─── PROVIDED DATA
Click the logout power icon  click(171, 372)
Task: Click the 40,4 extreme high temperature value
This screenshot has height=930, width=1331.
──────
─── PROVIDED DATA
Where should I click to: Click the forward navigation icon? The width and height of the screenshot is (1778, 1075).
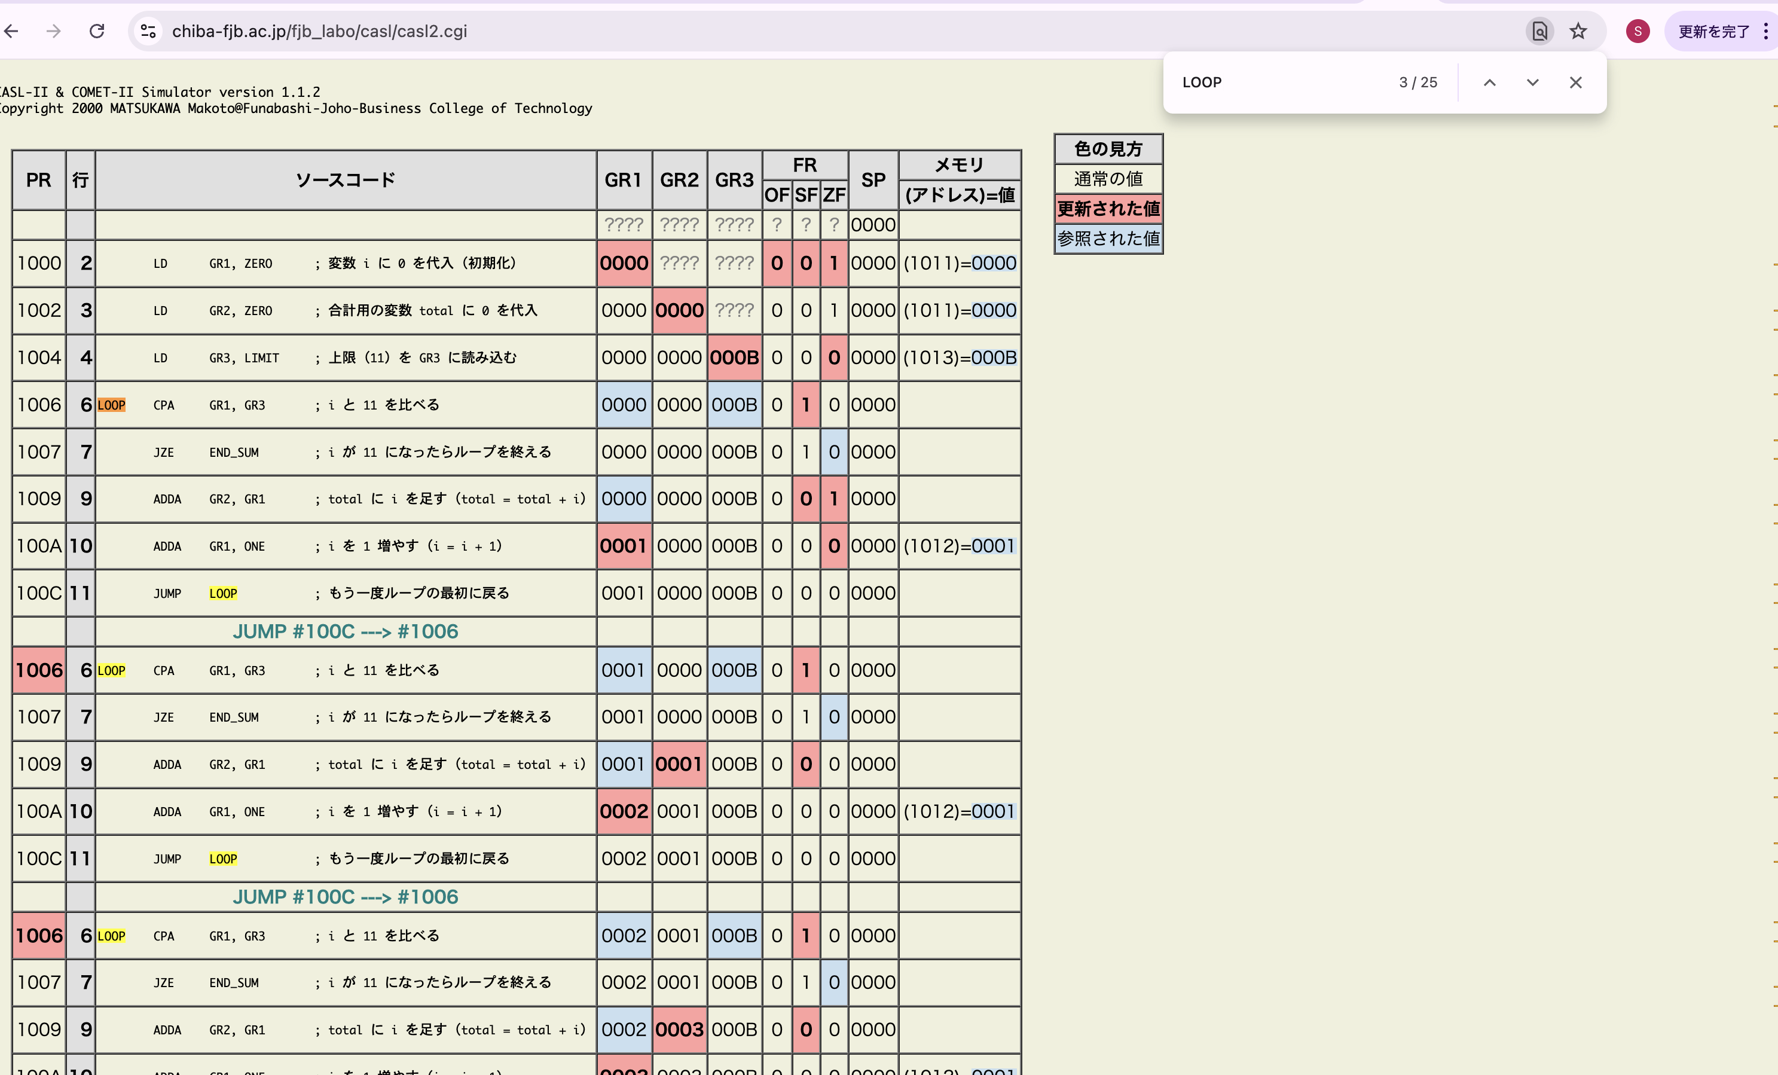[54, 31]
──────
WORK TASK>
Exact duplication is required for the lines above, from the line that contains "Task: Click the" to the line that contains "This screenshot has height=930, width=1331.", inclusive; omit all others.

SOLUTION FOR THIS TASK>
Task: Click the 40,4 extreme high temperature value
This screenshot has height=930, width=1331.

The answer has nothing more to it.